#### ASSIGNED TASK:
Could you copy exactly the lines from the one containing "Switch to the Required B tab" through the last line of the records, leaving out every picture?

=== SUPPLIED MATERIAL ===

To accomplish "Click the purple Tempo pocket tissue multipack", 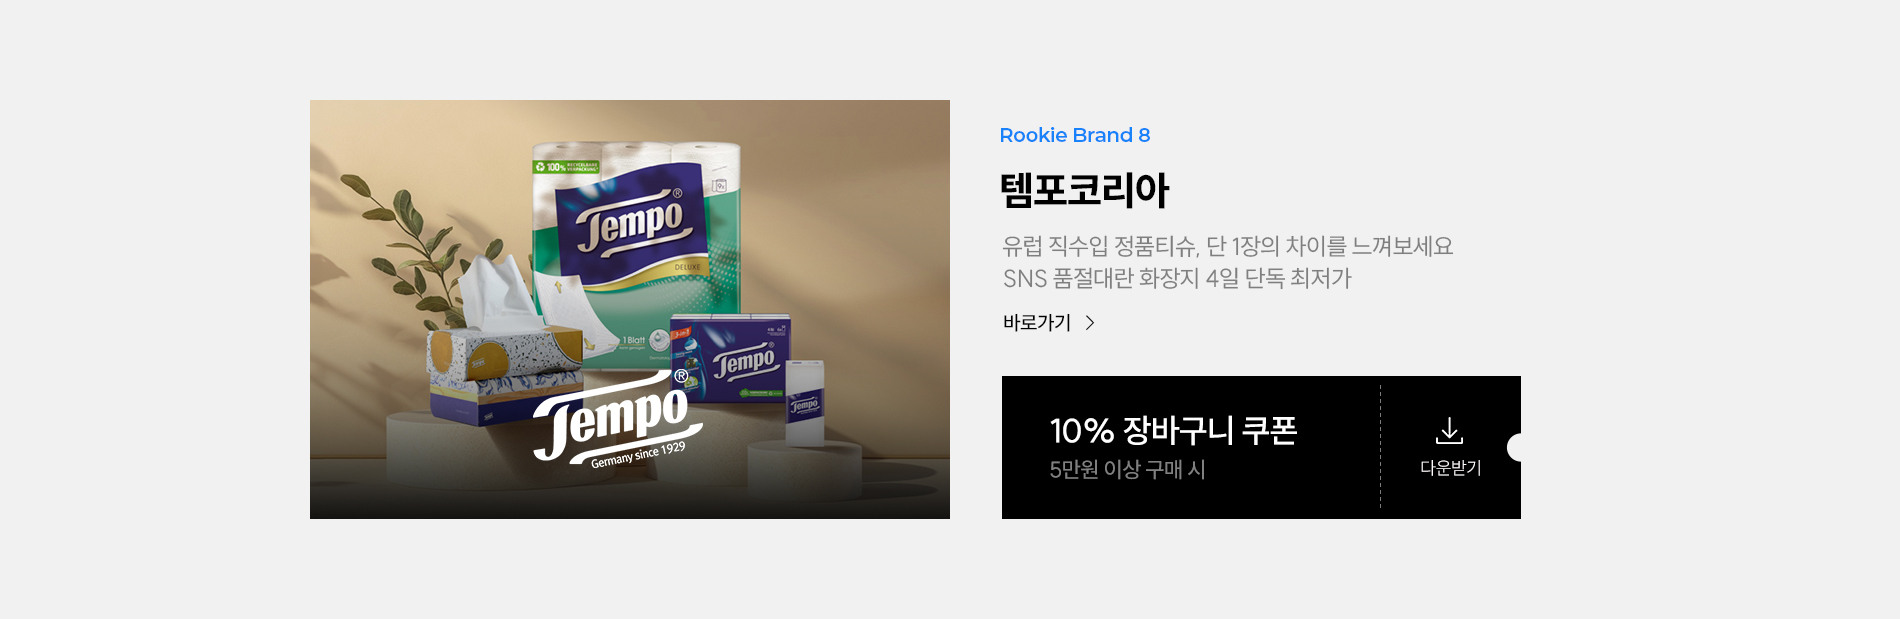I will pyautogui.click(x=732, y=357).
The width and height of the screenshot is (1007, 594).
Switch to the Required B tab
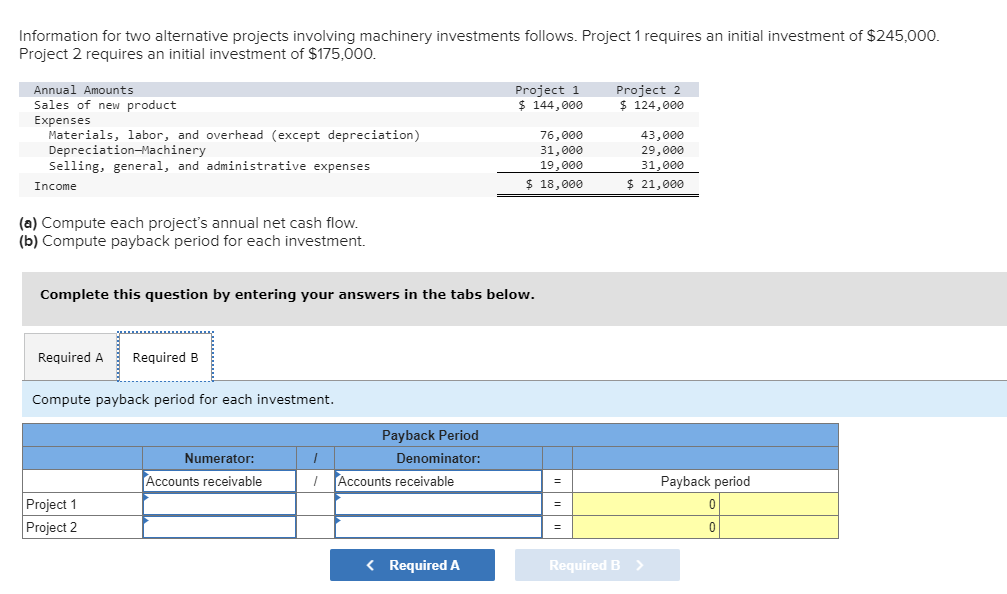165,357
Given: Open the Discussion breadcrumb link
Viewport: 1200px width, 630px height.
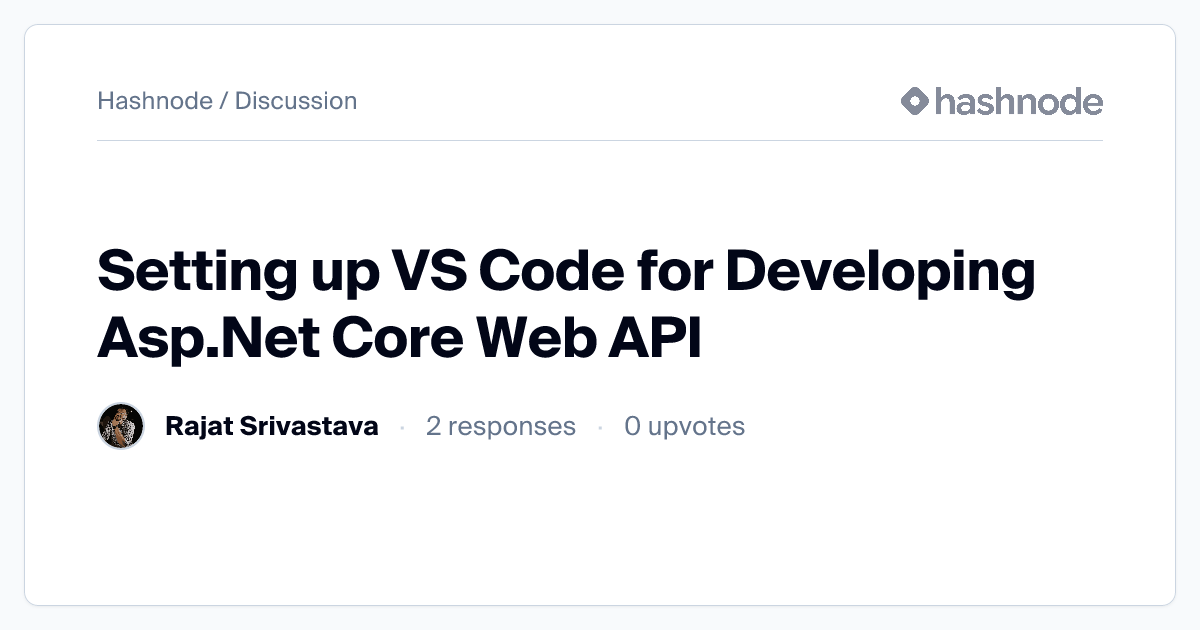Looking at the screenshot, I should point(296,100).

===

#### RESULT:
Switch to the Required B tab
165,357
Given: Open the Discussion breadcrumb link
Viewport: 1200px width, 630px height.
Looking at the screenshot, I should point(296,100).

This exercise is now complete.